We are staying with images of the Wisconsin River. One of the things that happen with slides and pictures over time is decay. The last few pictures are not an artistic view from inside a keyhole. They represent slides that had begun to come apart. We tried to scan them as best we could. The upside down and sideways scans came from the scanning process. The decay came sadly from time. Some of these slides are more than 60 years old. My father and grandfather were introduced to photography after my father returned from the military around 1954. He, my father, went back to college and began studying biology. His oldest sister was an award-winning photographer.
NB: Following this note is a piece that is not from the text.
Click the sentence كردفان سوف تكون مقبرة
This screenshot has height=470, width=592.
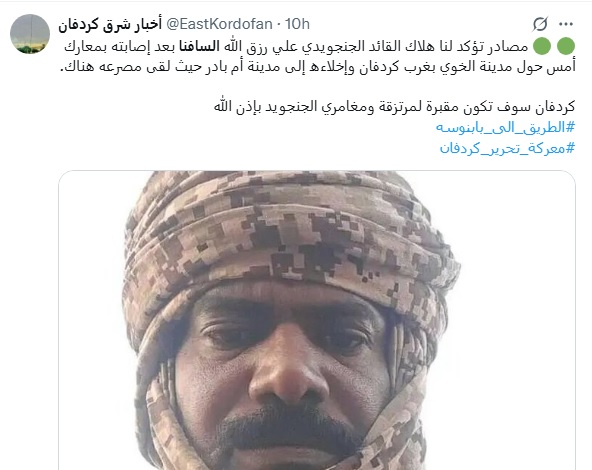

She taught her father and my father to frame and took pictures. From there the paths diverged. My grandfather stored his slides carefully by the year they were taken. I have images starting in 1958. My grandfather took many more than the 69 or so images my father saved focused on the Wisconsin River. Dad was a speedboat Captain on the river for a time, ferrying tourists to some of the magical locations. There are so many pictures of places along that river that we visited over the years. Some of them I have isolated memories of, just a single frame in a mental video of that moment. Some of those slivers are jumbled and not complete.
Some of them I know based on the pictures are wrong. The things I associated with the image in my head wasn’t what happened. The mix and match of memories and thoughts sometimes jumbled so badly you can’t remember. That is, of course, the reality of memory. It is a tenuous grasp sometimes, but the reality is we all think our memories are right. If, and within it lies the path to compromise, we accept that others saw things differently than we did, we can move towards a combined memory. Human being since gathered around the fire to share oral histories, to bring everyone to the same place when it came to events and moments. Now in the modern world, we forget the value of the shared story sometimes.